To conjure up these historic mistakes as the cause of a possible national rupture will only raise a smile in Canada; upon readers outside of Canada who do not understand the circumstances the passage leaves a false impression. That mistakes were made most people agree; that they were partly due to the ignorance {183} of English diplomatists is true; but Canadians must admit that they were due to Canadian ignorance as well. As late as 1874 a Cabinet Minister of the Dominion on a public platform described the splendid wheat areas of the North-West as a country only fitted to be the home of the wolf and the bear. Among the separate and unsympathetic provinces, prior to confederation, there were ignorance and indifference as well as among English statesmen. 'Every intelligent Canadian now knows that most of these mistakes were far more due to the want of a nexus between the Colony and the Empire which would have brought colonial knowledge and experience to the assistance of British diplomacy.

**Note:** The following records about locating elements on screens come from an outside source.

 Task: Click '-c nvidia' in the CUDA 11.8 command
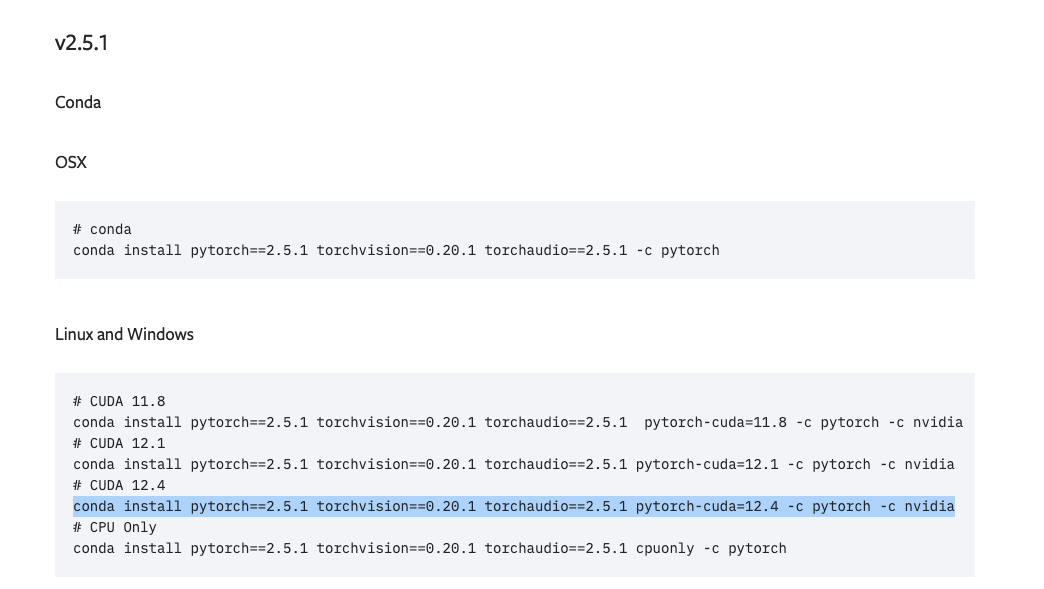tap(925, 423)
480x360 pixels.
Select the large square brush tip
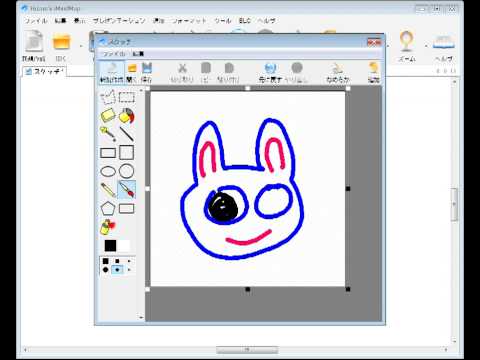point(106,261)
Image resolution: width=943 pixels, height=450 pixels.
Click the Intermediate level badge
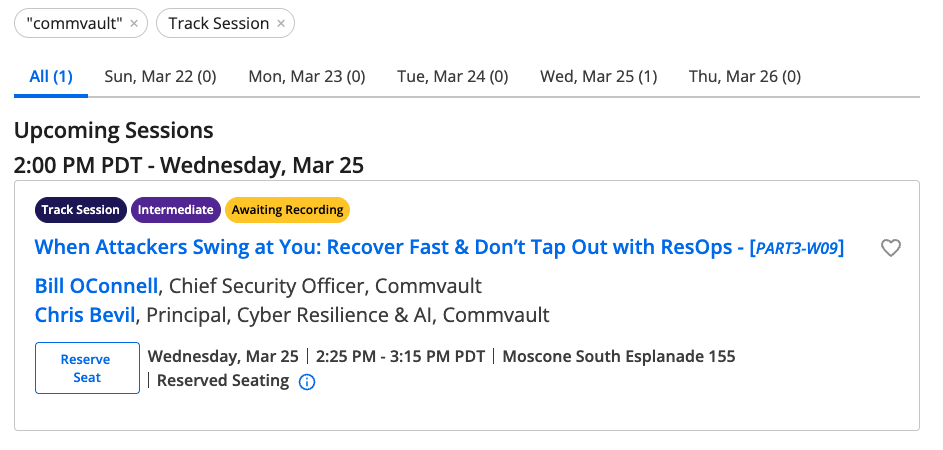pos(176,210)
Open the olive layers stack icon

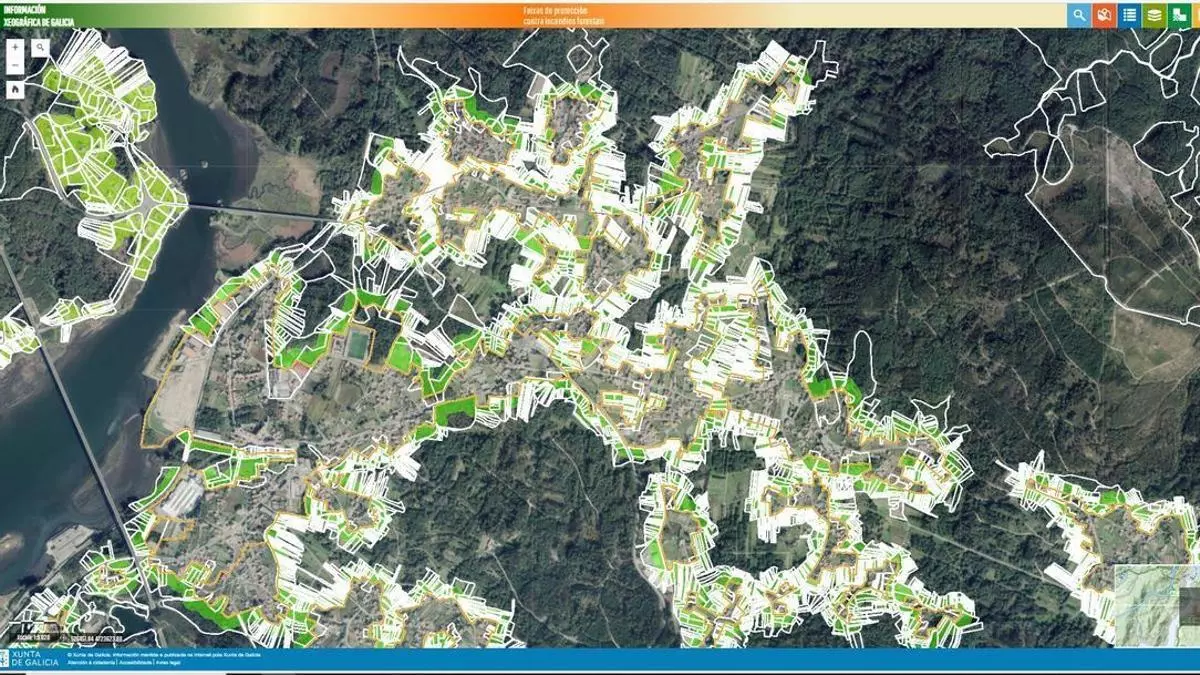[1154, 15]
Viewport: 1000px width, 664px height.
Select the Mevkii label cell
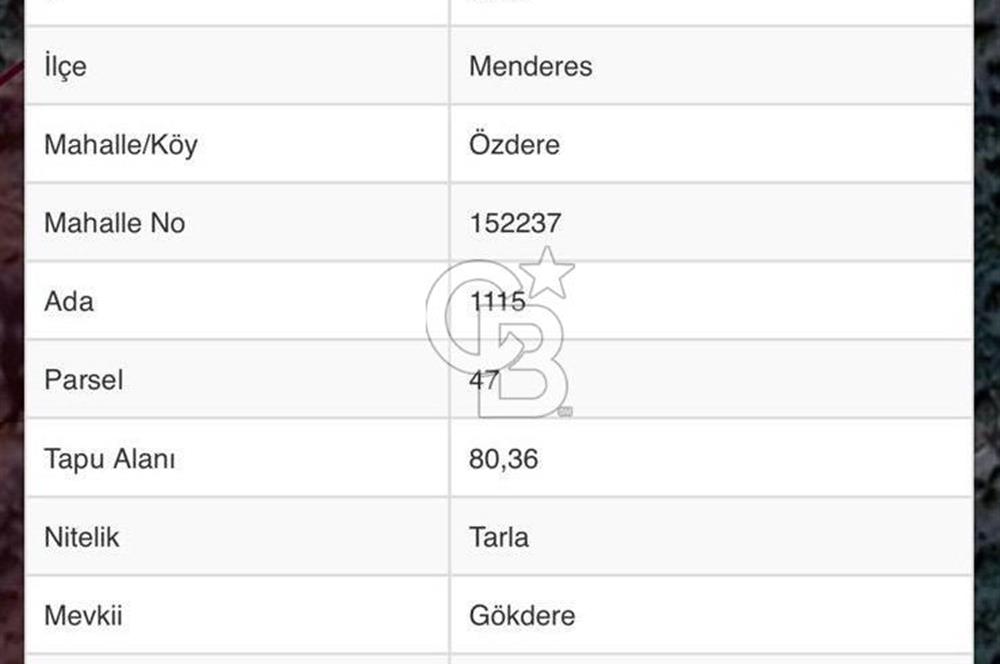82,615
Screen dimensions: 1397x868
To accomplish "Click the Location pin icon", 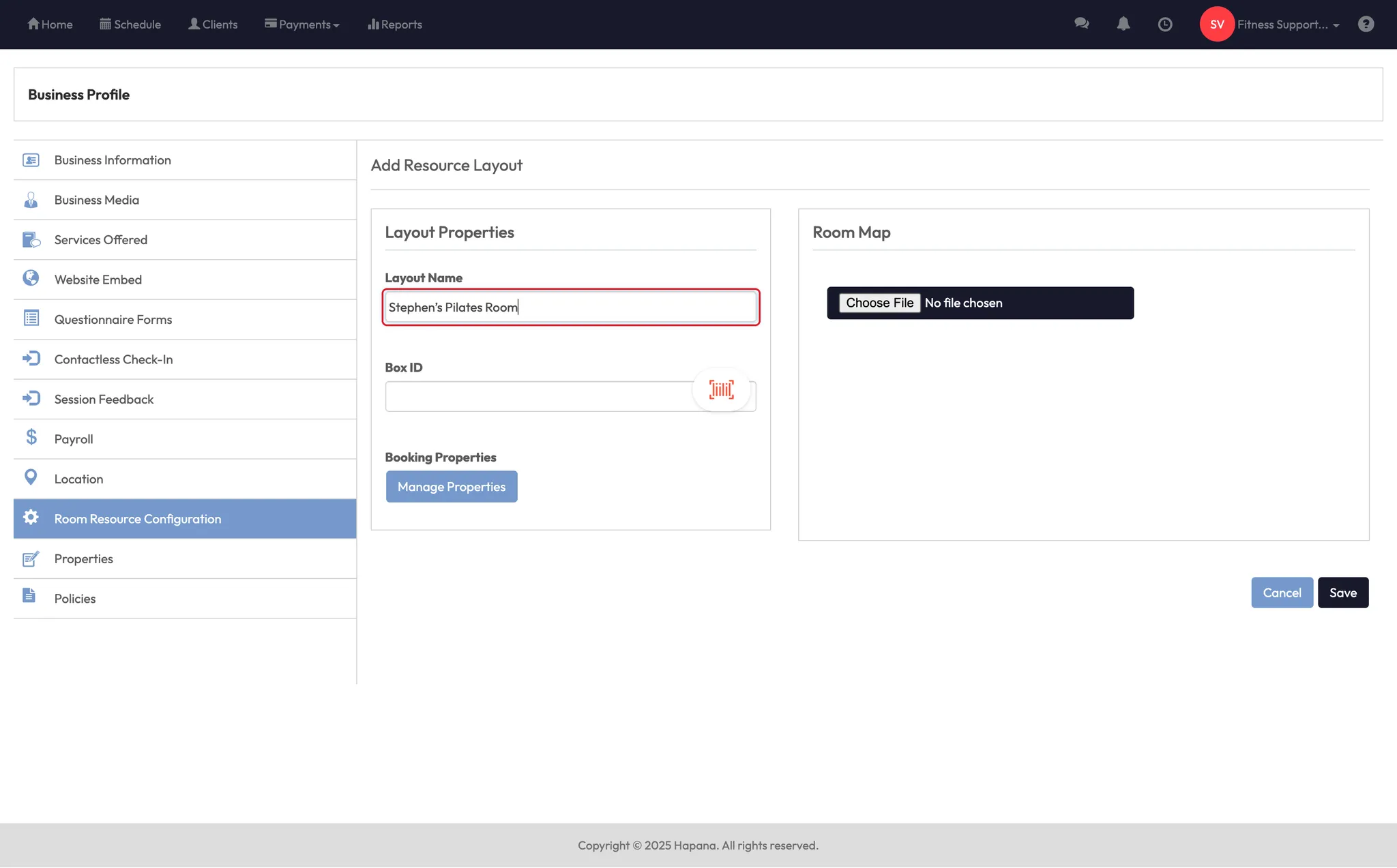I will coord(31,477).
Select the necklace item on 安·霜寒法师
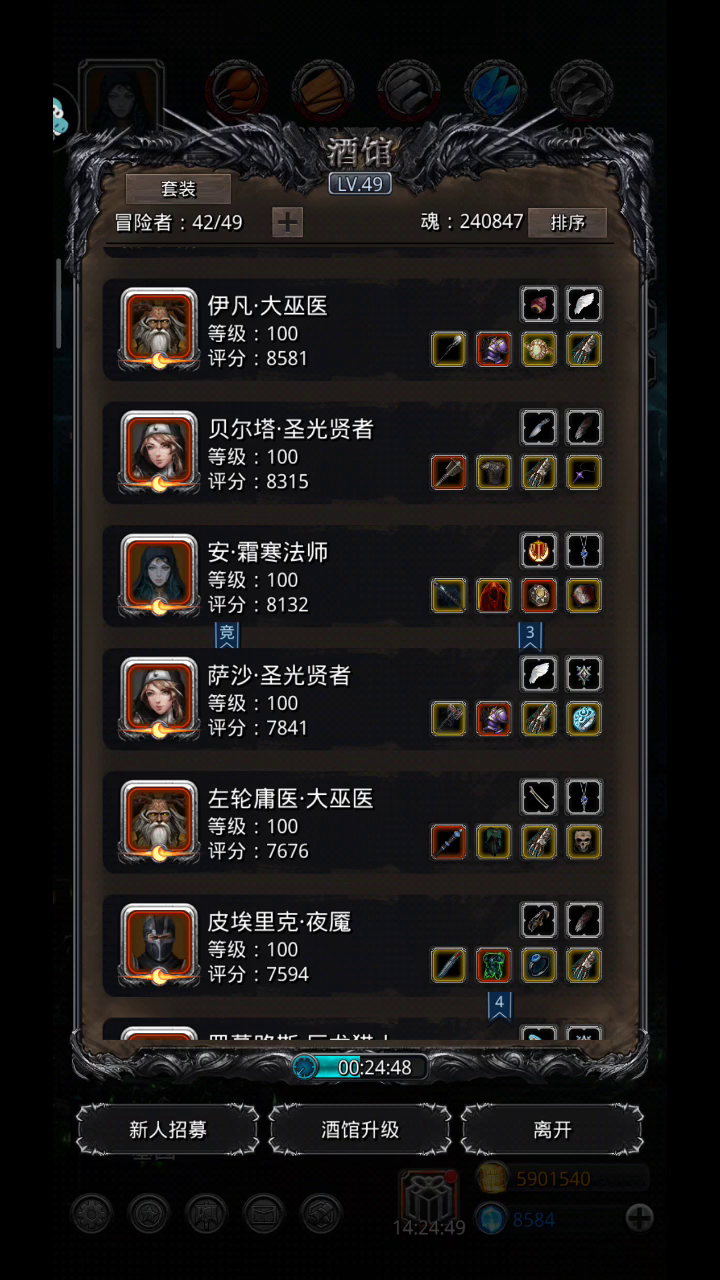This screenshot has width=720, height=1280. (584, 550)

He knows that since the acceptance of this assistance as a part of the public policy of Britain, such mistakes can no longer occur, as the Fishery Award at Halifax and the Fishery Treaty at Washington, when Canadian interests were represented by Canadians, sufficiently testify; as the Behring Sea negotiations testify, in which, acting upon the information supplied by the Dominion Government, and recognizing the justice of the case, Lord Salisbury did not hesitate to say the final word which made aggressive diplomacy pause and submit to impartial arbitration.

'Disintegration, surely, is on the point of being complete,' and 'the last strand of political connection is worn almost to the last thread,' Mr. Smith exclaims, using as the illustration of his point Newfoundland's claim to make a commercial treaty of her own independently {184} of Canada. He refuses to see what others see, that the invitation to Newfoundland to have her interests directly represented in the arbitration with France; the fact that Canada has been thus represented at Halifax, at Washington, in the Behring Sea difficulties; the formal introduction, in short, of colonial opinion and knowledge into national diplomacy, marks the creation of new threads of connection, new bonds of union, which promise to be permanent, because constructed on true and primary political principles.